Sigmoidoskopie, Koloskopie

Bei dieser Untersuchung wird ein Endoskop über den After in den Darm eingeführt. Mit dem Endoskop können Aufnahmen vom Inneren des Darmes gemacht und am Monitor angezeigt werden, die sofort Klarheit bei verschiedenen medizinischen Fragestellungen bringen: Blutungen, Tumoren, Divertikulose, etc.

Vor der Untersuchung muss der Darm möglichst vollständig entleert und gereinigt werden.

Zur Untersuchung wird dem Patienten meist ein leichtes Schlafmittel angeboten, was die Untersuchung in der Regel sehr verträglich macht.

Trokar

Der Trokar ist ein konisch geformter runder Dorn aus Stahl. An seiner Spitze befindet sich eine verschiebliche stumpfe Hülse. Nach dem Durchtritt durch die Bauchwand bei der Operation schiebt sich sofort die stumpfe Hülse vor die messerscharfe Spitze und schützt die Eingeweide vor Verletzungen. 

Über die so eingesetzte Trokarhülse können Instrumente der minimal invasiven Operationstechnik eingeschoben werden: starres Endoskop, Fasszange, Schneidinstrumente, etc.

Tumor

Der Begriff bezeichnet generell eine Gewebevergrößerung. Im Rahmen diagnostischer Verfahren wird jede Vergrößerung von Gewebe auch oder gerade wenn die exakte Beschaffenheit eines vergrößerten Gewebes noch nicht klar ist als Tumor bezeichnet.

Ultraschalluntersuchung

Mit dem Ultraschallgerät wird ein Schallkopf auf die zu untersuchende Körperregion aufgesetzt und die dortigen Strukturen auf einem Monitor abgebildet. Bei der dazu eingesetzten Technik werden Schallwellen mit Frequenzen von 20 Kilohertz bis 10 Gigahertz vom Schallkopf ausgesendet.

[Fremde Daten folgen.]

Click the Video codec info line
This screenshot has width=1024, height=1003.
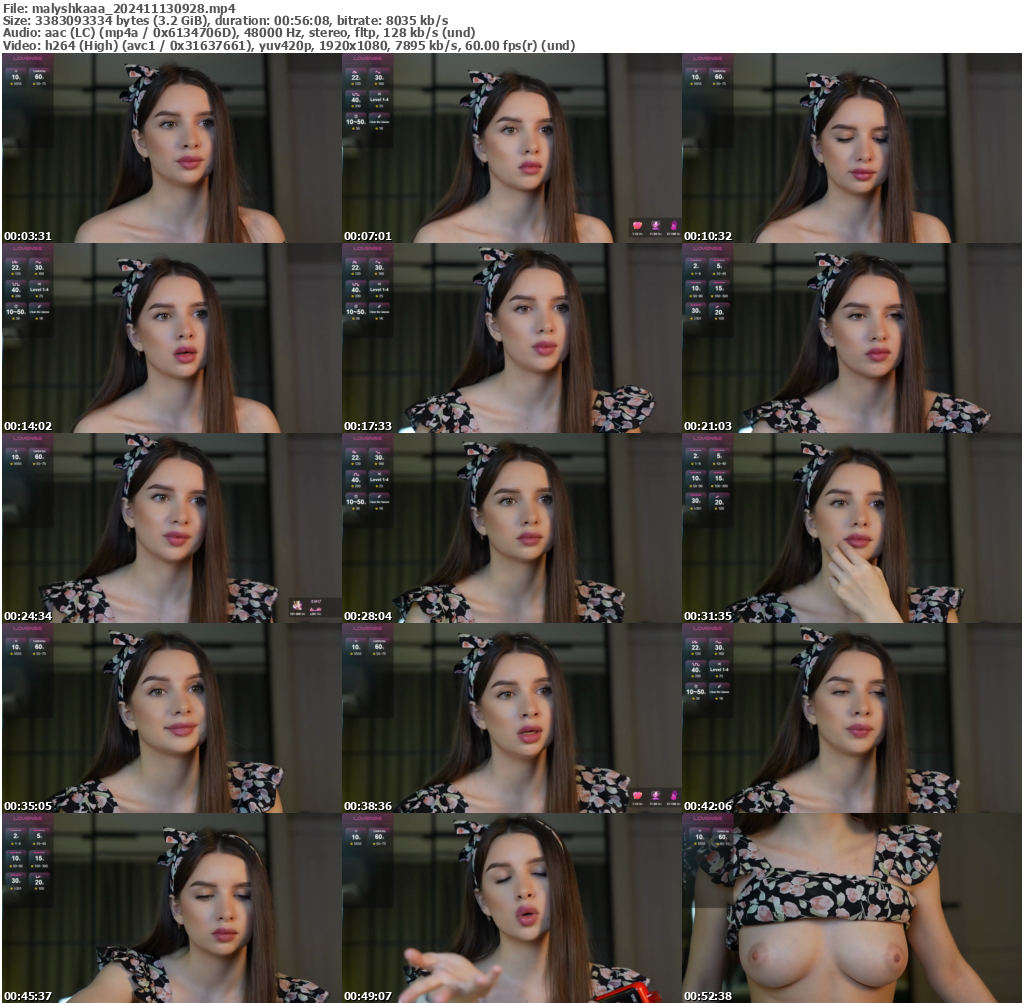pos(290,44)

Der Schall wird vom Gewebe reflektiert: Je dichter umso schlechter, je weniger dicht umso besser.

Damit ist es möglich z.B. in der Geburtshilfe die kindlichen Herztöne festzustellen, oder die Durchblutung, Ausdehnung und Konsistenz eines Tumors zu beurteilen.

Die Anwendung des Ultraschalls mit den in der Medizin üblichen Frequenzen läßt keinen schädigenden Einfluss auf das Gewebe erwarten.

Whipple, Operation nach

(Pankreatoduodenektomie)

Bei Pankreaskopfkarzinom und bei periampullärem Karzinom ist die Therapie der Wahl die Radikaloperation, die in drei Methoden unterteilt wird:

die partielle Pankreatoduodenektomie nach Kausch-Whipple. Dabei wird der Pankreaskopf En-bloc exstirpiert, das Duodenum, der distale Magenanteil, die Gallenblase, der distale Ductus choledochus und die Lymphknoten entfernt. Hiernach wird die Darmpassage rekonstruiert, indem per Choledochojejunostomie, Gastrojejunostomie nach Billroth II u. Pankreatikojejuno- bzw. -gastrostomie; opereriert wird.

die pyloruserhaltende partielle Pankreatoduodenektomie nach Beger. Es werden die gleichen Organteile reseziert wie bei der partiellen Pankreatoduodenektomie, jedoch bleiben Magen u. Pylorus erhalten.

die totale Pankreatoduodenektomie mit Entfernen des gesamten Pankreas und zusätzlich der Milz; notwendig bei Karzinom des Pankreaskorpus.